## What you need to do:
List every line in this data where the string "COMM" occurs.

## Records:
┌──

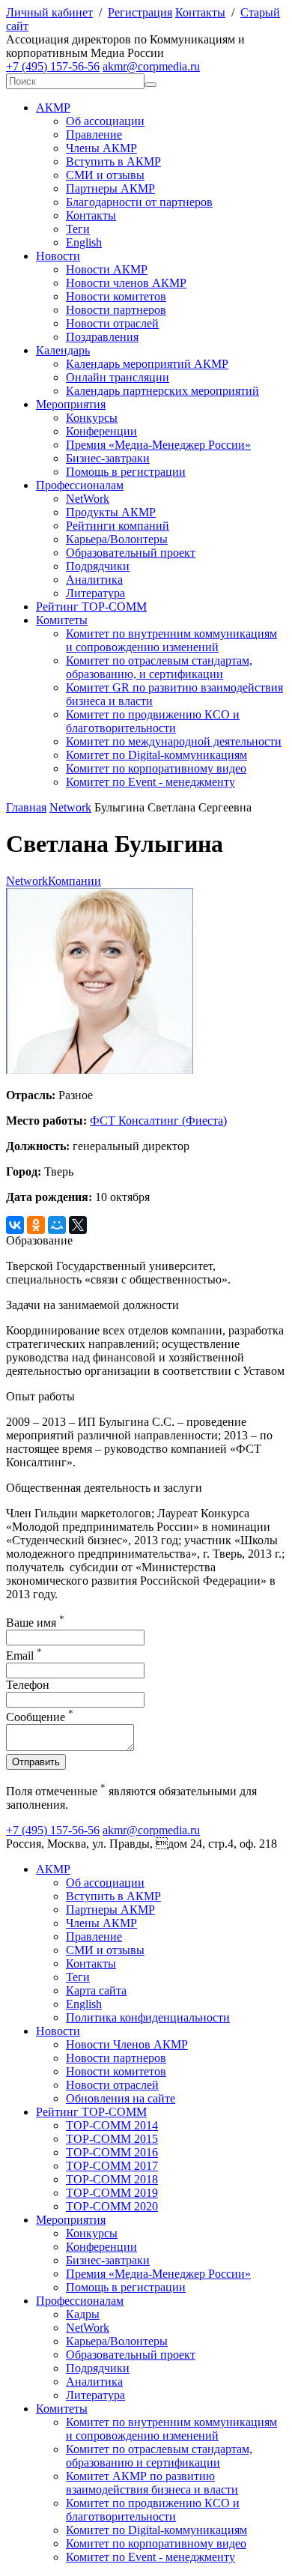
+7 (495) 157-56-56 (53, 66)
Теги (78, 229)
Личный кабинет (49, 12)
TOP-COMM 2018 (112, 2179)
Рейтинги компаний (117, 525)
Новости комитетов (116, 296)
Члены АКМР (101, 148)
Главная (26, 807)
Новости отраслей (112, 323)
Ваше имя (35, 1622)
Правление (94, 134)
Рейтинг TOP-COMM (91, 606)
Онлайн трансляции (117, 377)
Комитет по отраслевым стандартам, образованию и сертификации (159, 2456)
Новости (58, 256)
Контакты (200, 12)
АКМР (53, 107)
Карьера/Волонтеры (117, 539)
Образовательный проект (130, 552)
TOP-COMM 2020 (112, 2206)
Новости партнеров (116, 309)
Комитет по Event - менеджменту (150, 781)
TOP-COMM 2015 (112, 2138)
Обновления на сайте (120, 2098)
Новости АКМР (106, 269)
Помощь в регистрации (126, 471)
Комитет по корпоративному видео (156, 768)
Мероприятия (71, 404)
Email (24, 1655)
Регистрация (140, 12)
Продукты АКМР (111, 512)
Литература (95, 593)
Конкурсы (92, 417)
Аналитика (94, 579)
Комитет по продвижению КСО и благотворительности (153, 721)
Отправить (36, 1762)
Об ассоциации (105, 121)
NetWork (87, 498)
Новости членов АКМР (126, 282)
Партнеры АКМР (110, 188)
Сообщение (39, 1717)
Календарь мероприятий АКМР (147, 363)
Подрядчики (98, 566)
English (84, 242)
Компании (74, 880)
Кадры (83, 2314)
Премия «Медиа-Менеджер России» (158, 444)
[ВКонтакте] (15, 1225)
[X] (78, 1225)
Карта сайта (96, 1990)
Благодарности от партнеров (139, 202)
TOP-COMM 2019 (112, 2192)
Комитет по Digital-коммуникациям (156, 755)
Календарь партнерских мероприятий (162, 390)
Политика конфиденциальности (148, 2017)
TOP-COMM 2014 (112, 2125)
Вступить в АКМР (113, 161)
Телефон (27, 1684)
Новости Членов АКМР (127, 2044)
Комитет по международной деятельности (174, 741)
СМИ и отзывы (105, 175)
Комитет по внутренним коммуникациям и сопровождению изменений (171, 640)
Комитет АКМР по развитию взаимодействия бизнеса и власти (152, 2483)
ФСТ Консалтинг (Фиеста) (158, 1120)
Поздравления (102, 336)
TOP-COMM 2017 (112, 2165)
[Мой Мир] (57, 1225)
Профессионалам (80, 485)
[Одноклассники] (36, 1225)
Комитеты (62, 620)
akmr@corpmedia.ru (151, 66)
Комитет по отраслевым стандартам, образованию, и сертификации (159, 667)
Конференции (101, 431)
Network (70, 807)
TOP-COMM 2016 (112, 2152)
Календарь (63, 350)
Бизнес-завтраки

└──
┌──

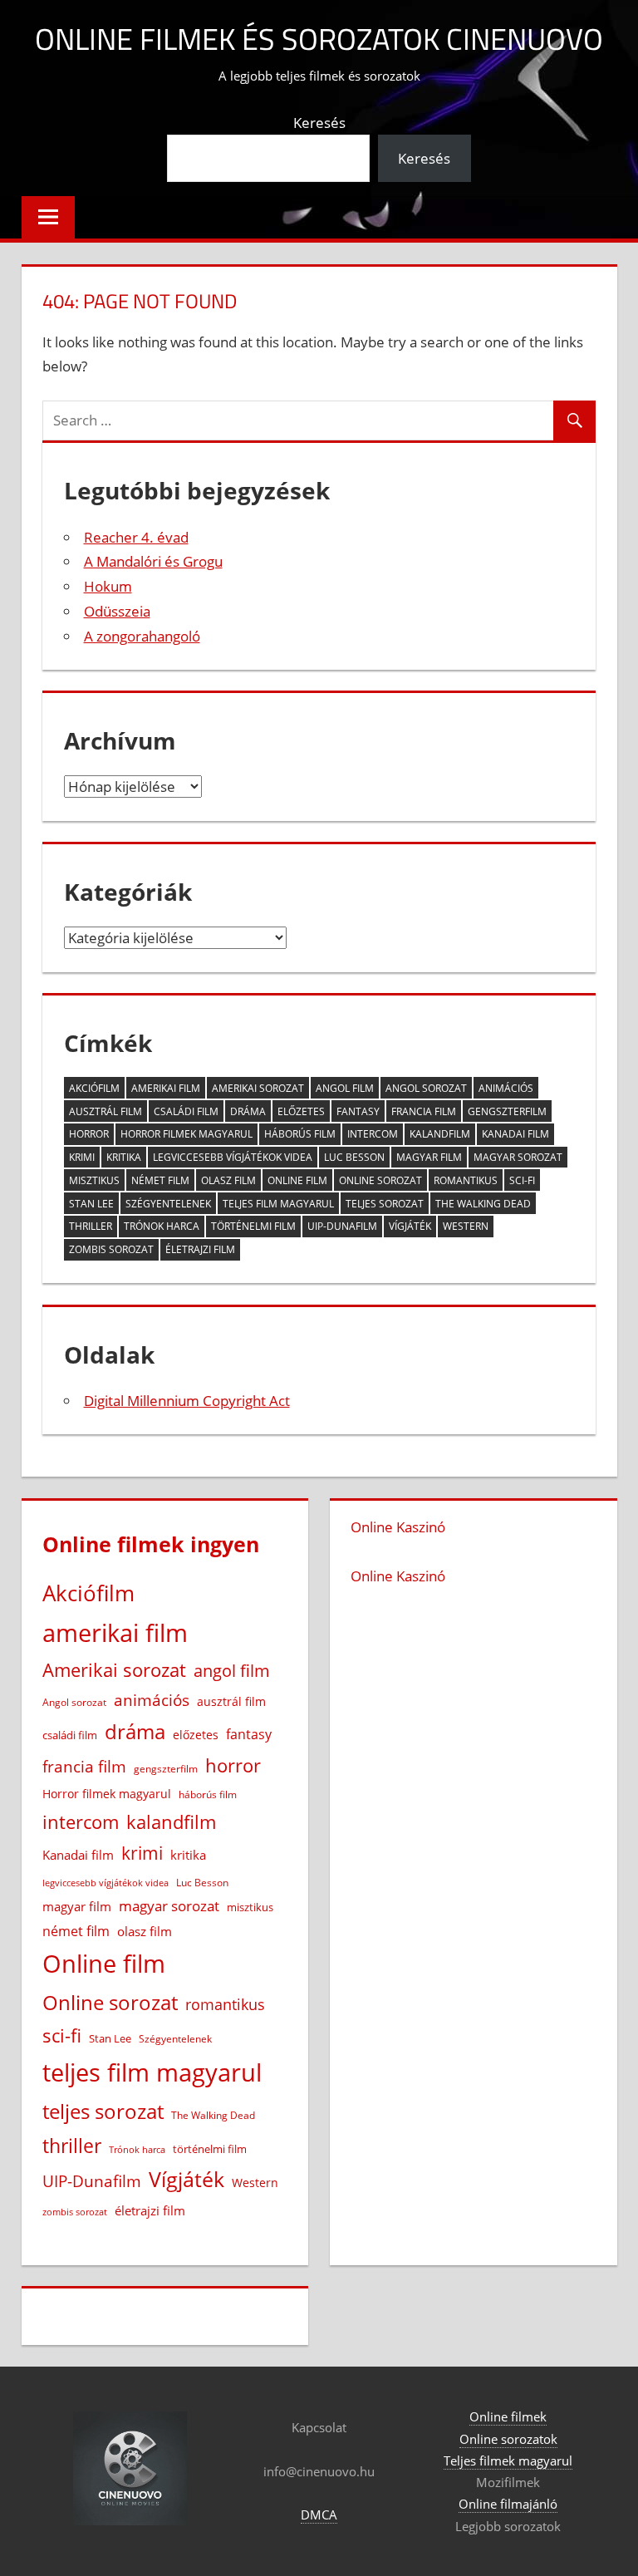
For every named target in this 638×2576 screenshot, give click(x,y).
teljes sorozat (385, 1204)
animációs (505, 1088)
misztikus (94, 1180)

└──

## Result:
TOP-COMM 2018 (112, 2179)
Рейтинг TOP-COMM (91, 606)
TOP-COMM 2020 (112, 2206)
TOP-COMM 2015 (112, 2138)
TOP-COMM 2019 (112, 2192)
TOP-COMM 2014 (112, 2125)
TOP-COMM 2017 (112, 2165)
TOP-COMM 2016 (112, 2152)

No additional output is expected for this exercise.